Pubdate: Mon, 25 Jun 2012
Source: Seattle Times (WA)
Copyright: 2012 The Seattle Times Company
Contact:  http://seattletimes.nwsource.com/
Details: http://www.mapinc.org/media/409
Author: Frank Bajak

TALKS PUT SPOTLIGHT ON COCAINE'S RETURN TO BEDEVIL PERU

LIMA, Peru  Peru's struggle with a resurgent cocaine trade is in the
spotlight as it hosts nearly 60 nations in a conference on illicit
drugs beginning Monday.

The Andean country's cocaine production likely now exceeds Colombia's,
making it the world's No. 1 source of the illicit drug, the United
States and United Nations say.

President Ollanta Humala said when he took office a year ago that he'd
make the drug war a priority, and his government announced an
ambitious anti-narcotics plan in March.

So far, though, the corrupting influence of drug money has badly
weakened Peru's law-enforcement agencies and judiciary, consistently
frustrating money-laundering and drug prosecutions, says Sonia Medina,
the counternarcotics chief in the attorney general's office.

There is no shortage, meanwhile, of cocaine, which Peru supplies to
neighbors including Brazil, the world's No. 2 consumer after the
United States, as well as a growing European market.

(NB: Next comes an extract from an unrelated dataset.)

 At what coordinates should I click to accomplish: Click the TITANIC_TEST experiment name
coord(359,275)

Under the previous administration of President Alan Garcia,
eradication of Peru's coca crop, the raw material of cocaine, did not
keep pace with new plantings.

In October, U.S. Drug Enforcement Administration intelligence chief
Rodney Benson said Peru surpassed Colombia in 2010 "in potential pure
cocaine production" and was at about 325 metric tons a year compared
to 270 metric tons from Colombia.

>From 2006 to 2010, the area under coca cultivation in Peru jumped 35
percent to 236 square miles, the U.N. says. That's double the size of
the crop in Bolivia, the No. 3 cocaine-producing nation.

Colombia's coca crop encompasses nearly twice as much area as Peru's
by U.S. measure but gets thinned regularly by herbicides sprayed by
planes flown by U.S. contractors. Peru's coca fields, by contrast,
yield more because areas that produce some of Peru's bestquality coca
remain untouched by eradicators. Many are protected by armed gangs,
including those in the Monzon region of the Upper Huallaga Valley of
central Peru, experts say.

About 55 percent of Peru's coca crop is in the Ene and Apurimac Valley
to the south, where the presence of leftist Shining Path rebels is so
strong that the government hasn't yet dared try to eradicate.

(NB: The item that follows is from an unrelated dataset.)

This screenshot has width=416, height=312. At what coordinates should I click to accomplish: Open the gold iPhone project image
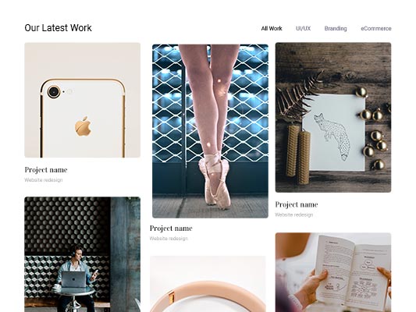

The United States has firmly backed the Humala government's
counterdrug efforts and shares Peru's opposition to drug
decriminalization, which is not on the official agenda for this week's
conference.

That omission has upset drug-production and -transit nations promoting
a debate on legalization, arguing that they pay too heavy a price
trying to fight traffickers.

"We've had 40 years of the fight against drugs, and that's time enough
to evaluate whether a strategy is successful or not," said Guatemala's
ambassador to Peru, Gabriel Aguilera.

Proponents of legalization were heartened when Uruguay announced plans
last week to legalize and sell marijuana and use the revenues to
strengthen the fight against harder drugs.